HOUGHTON, MI--Researchers from Michigan Technological University and the U.S. Forest Service Forest Science Laboratory at Rhinelander, WI are studying the effects of landscape structure on plant species, habitat, and economic output in public forests.
They hope their findings will help land managers in the Great Lakes region select timber harvesting methods that will ensure the greartest possible biological diversity and economic sustainability.
"Our central hypothesis is that landscape structure directly controls the distribution of plant species, habitat quality, and economic output," says Project Leader Dr. Jiquan Chen of Michigan Tech's School of Forestry and Wood Products. "The dynamics of ecological and economic values and their relationships to various landscape components can in turn be used as feedback for manipulating stand and landscape structure to conserve biological diversity and sustain economic output."
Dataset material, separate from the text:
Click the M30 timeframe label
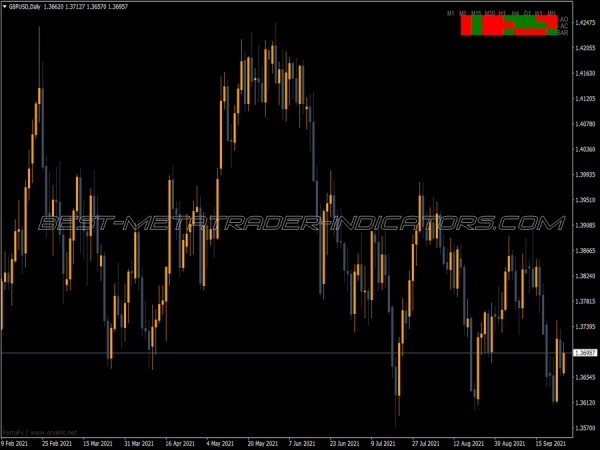 tap(490, 13)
Working with Chen are Paul Desanker of Michigan Tech and Tom Crow and Eric Gustafson of the USDA Forest Science Lab.
Different harvesting methods result in different structural patterns across the landscape. Size and placement of patches, corridors and other features of the landscape are determined in part by the harvesting allocation implemented on an area. However, little information exists on the effects of these large scale patterns on such critical issues as biodiversity, according to Chen.
"We want to know the cumulative effect of different timber cutting methods," explains Chen. "We need to be able to describe conditions from a more comprehensive viewpoint. What we need is more of a birdseye view--or better yet, the view from a Boeing 747. Then we can bring together our data, synthesize it, conceptualize, and put it into a computer mode that will help both students and resource managers."
"With the computer we can simulalte different options," says Chen. "That's something you can't test in real field conditions. For example, if you want to test 10 different landscape management options, you can do it on 10 different sites, but not on the same site. The computer model will enable us to determine which options will give what results. We can then assess these with expected economic returns and accepted social and ecological values."
Chen says wildlife species need different types of forest at different stages of their lives, so it is important to know how the forest is put together over large areas, so managers can make sure they create the right types of habitats in the right time and space. This is sometimes difficult because different owners may have different management objectives.
"The public wants land to be managed in particular ways, he says. "Computer models can help us do that. We'll be able to tell land managers how these values will play out under different management options that address both habitat quality and the economic viability of wood production."
Chen says the project will include a series of workshops to share research results with practicing forest managers, and to get feedback to refine computer models.
The project is supported by a $228,000 grant from the USDA National Research Initiative Competitive Grants Program.